Does POI XSSF still have crazy bad memory issues?
Asked Answered
R

1

11

A couple years ago, I ran into issues where I was creating large excel files using jXLS and POI XSSF. If my memory is correct, I think XSSF would create something like 1GB+ temp files on the disk to create 10mb excel files. So I stopped using jXLS and instead used SXSSF to create the excel files, but today I have new reasons to use jXLS or JETT.

Both jXLS and JETT websites seem to allude that performance is much better, but POI's XSSF website still says generically that the XSSF requires a higher memory footprint. I am wondering if this higher memory footprint is something like a reasonable 10% overhead these days, or if it is still like the 10,000% overhead as it was a couple years ago.

Are the crazy bad memory issues fixed with POI 3.9 XSSF? Should I not worry about using it with jXLS or JETT? Or are there certain gotchas to avoid? I am careful about reusing cell styles.

Repent answered 31/1, 2014 at 19:46 Comment(8)
This question feels very vague, but see for yourself what went into the release: poi.apache.org/changes.html. Looks like it wasn't explicitly addressed.Adai
No matter what you do, working with .xlsx will need more memory or temp files than .xls, as the overhead of all the XML and the compression are higher than the binary formatsLibb
@James: I don't know how to be less vague. Overhead of around 10% seems reasonable, overhead at 10,000% is not. I am trying to find out if the memory overhead is still around 10,000% like it used to be, or if it closer to 10%.Repent
@Gagravarr: .xls isn't capable of large excel files (it is limited to 65,536 rows), so it is not an option. Also, the memory footprint overhead using XSSFX is less that for HSSF, so it is not necessarily true that .xlsx will need more memory or temp files than .xls.Repent
@James: Sorry, I meant to also say that I've looked through that change document (and many other places). I've found nothing explicitly saying that the memory issue was fixed, but it is possible that there was a logic bug that was causing this issue that wasn't listed to the xml or memory. It is also possible that there was a bug in jxls that caused this (although I have heard from others that they turned away from XSSF because of memory issues unrelated to jxls). I was hoping others might know if this memory issue was gone so I wouldn't have to spend a lot of time testing.Repent
@Libb I've experienced that you can manage the memory usage with .xlsx file a lot more easily than with .xls. Also, for large files, xlsx use less memory when done properly.Declarative
Typing this in October of 2014, with POI 3.10 it still uses a huge amount of memory and it's still really slow.Plausible
I'm here in 2019 and having memory issues with XSSF with a file just short of 500000 rows with 12 columns. It's really embarrassing how slow Apache POI is and I'm actually running out of java heap spaceUnexpressive
C
10

To answer your question, yes, POI will always use very large amount of memory when working on large XLSX files, which is much larger than the size of the XLSX files. I don't think this will change anytime soon, and there are pretty obvious reasons for that: XLSX is basically a bunch of zipped XML files, and XML is very well compressed (around 10x). Getting this XML just to sit in memory uncompressed would already increase the memory consumption tenfold, so if you add all the overhead of data structures, there's no way you should expect a 10% increase in memory consumption over the XLSX file size.

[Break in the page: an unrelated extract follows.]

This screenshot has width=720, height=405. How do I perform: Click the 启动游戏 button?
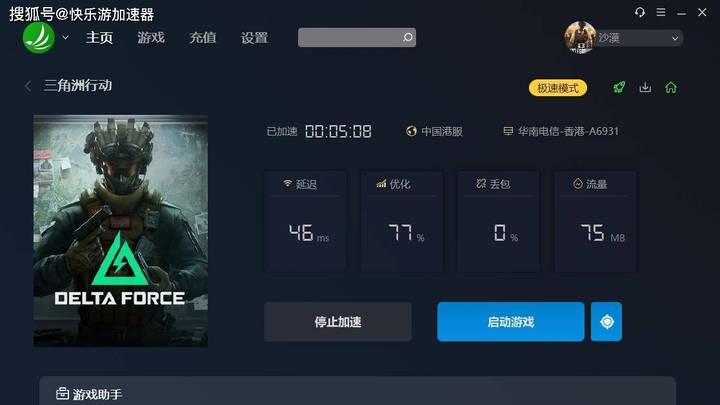[511, 321]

Now, the good news is that as mentioned in the comments, Apache POI introduced SXSSF for streaming very large amount of data in a spreadsheet with very good performance and low memory usage. XLSX files generated this way are still streamed on the hard disk where they can end up taking quite a bit of space, but at least you don't risk OOME when writing hundreds of thousands of rows.

The problem for you is that you won't be able to get JETT to directly work with SXSSF, as it needs the whole document loaded in memory for performing template filling. JETT author quickly discussed this topic here.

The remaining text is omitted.